Stated task:
Pick out every line in the records below that contains the word "with" and copy each of those lines.

Task input:
-*-*-

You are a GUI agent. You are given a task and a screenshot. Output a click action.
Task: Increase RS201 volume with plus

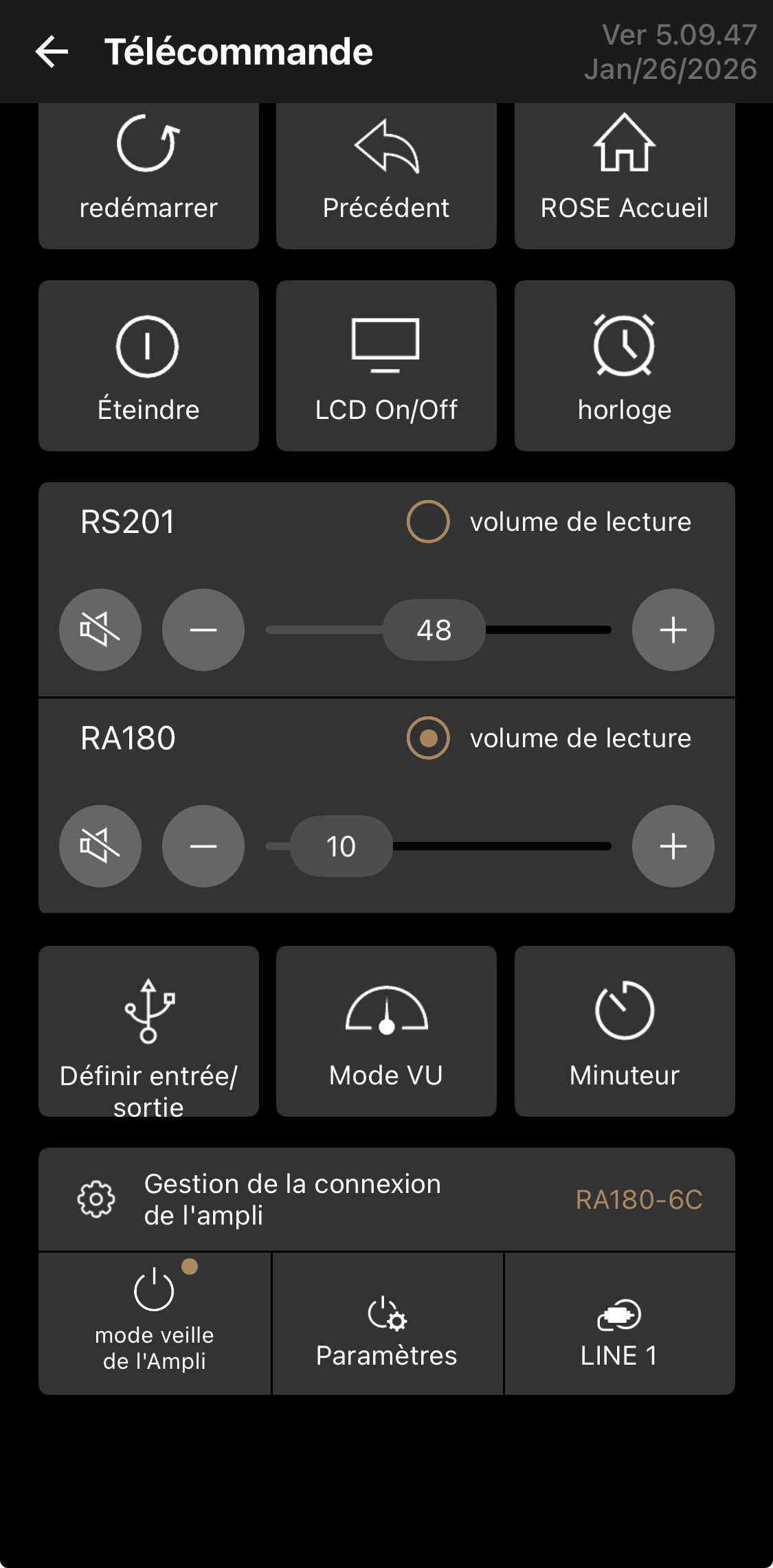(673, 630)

-*-*-

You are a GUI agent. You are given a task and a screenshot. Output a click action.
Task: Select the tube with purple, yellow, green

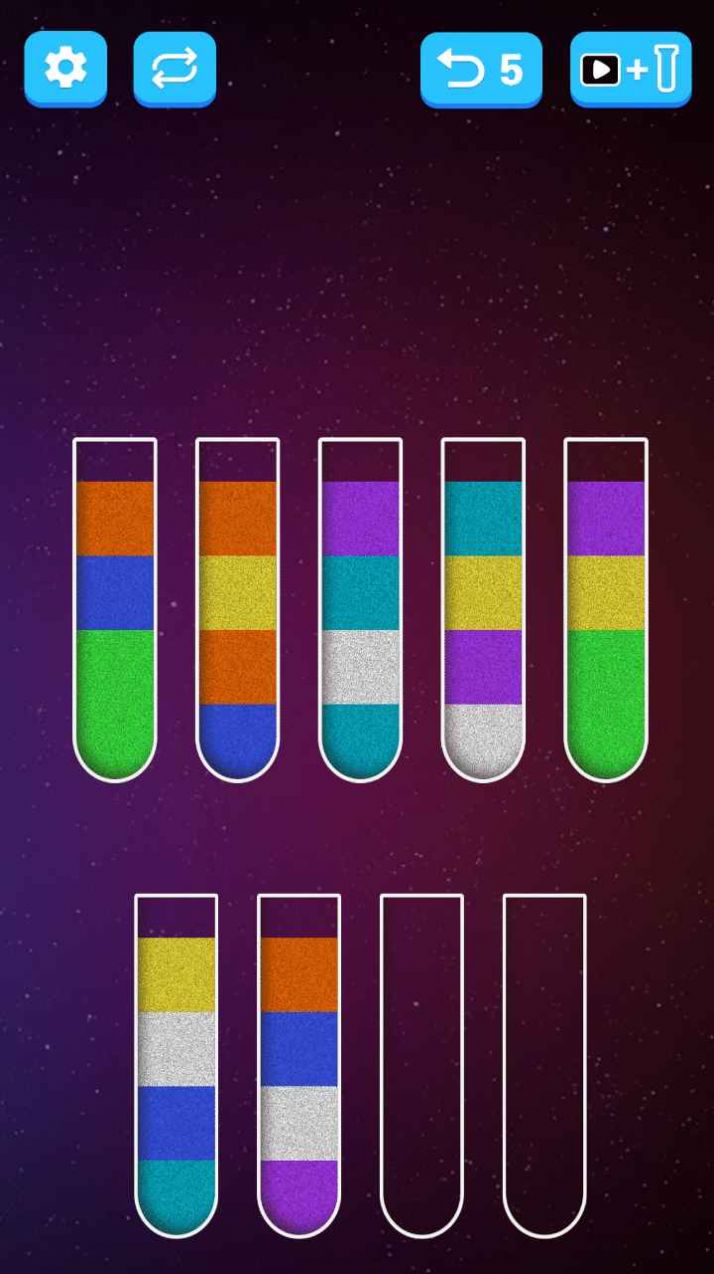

-*-*-

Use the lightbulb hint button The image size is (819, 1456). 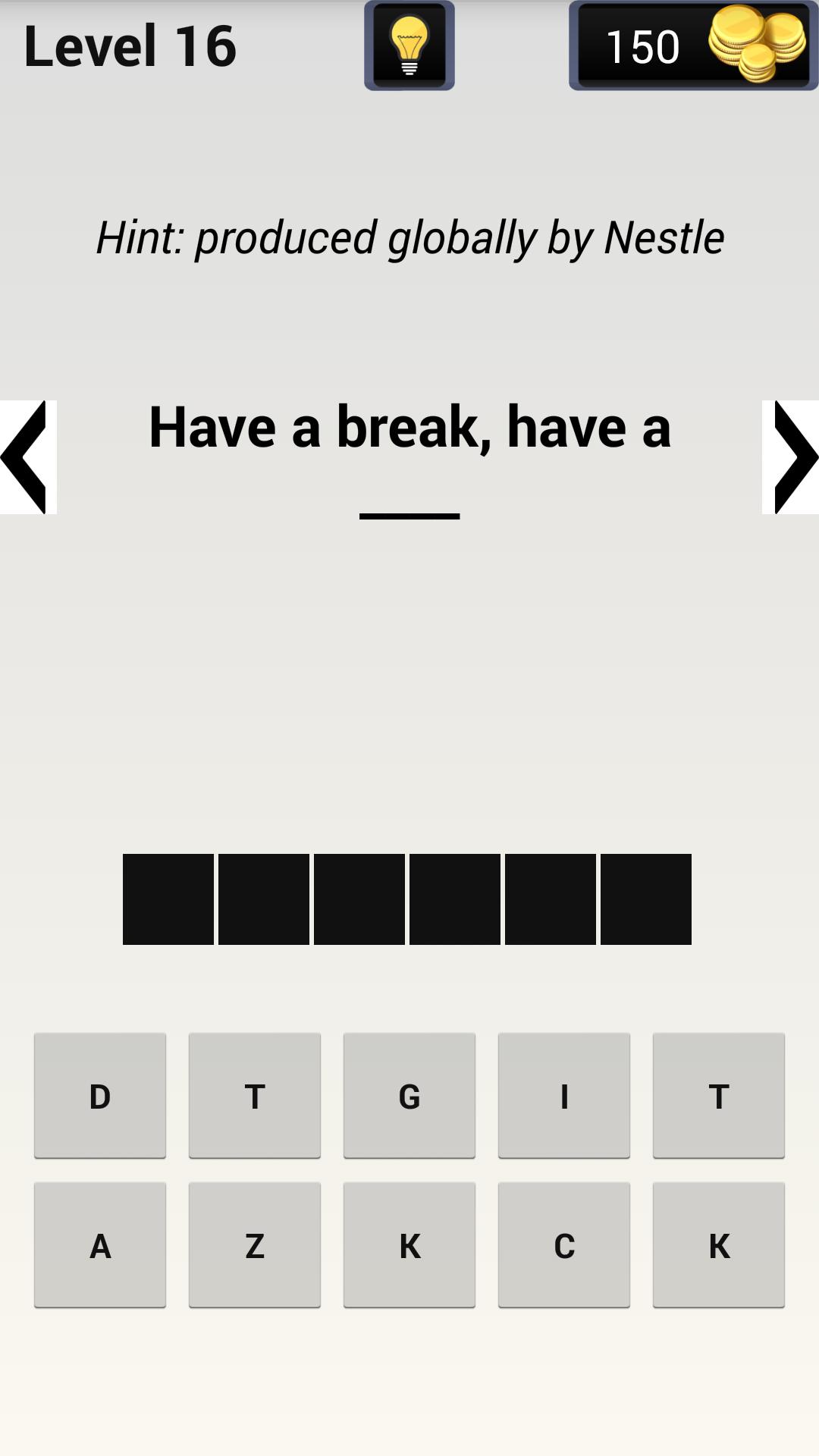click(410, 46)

-*-*-

Completed task:
Task: Increase RS201 volume with plus
Task: Select the tube with purple, yellow, green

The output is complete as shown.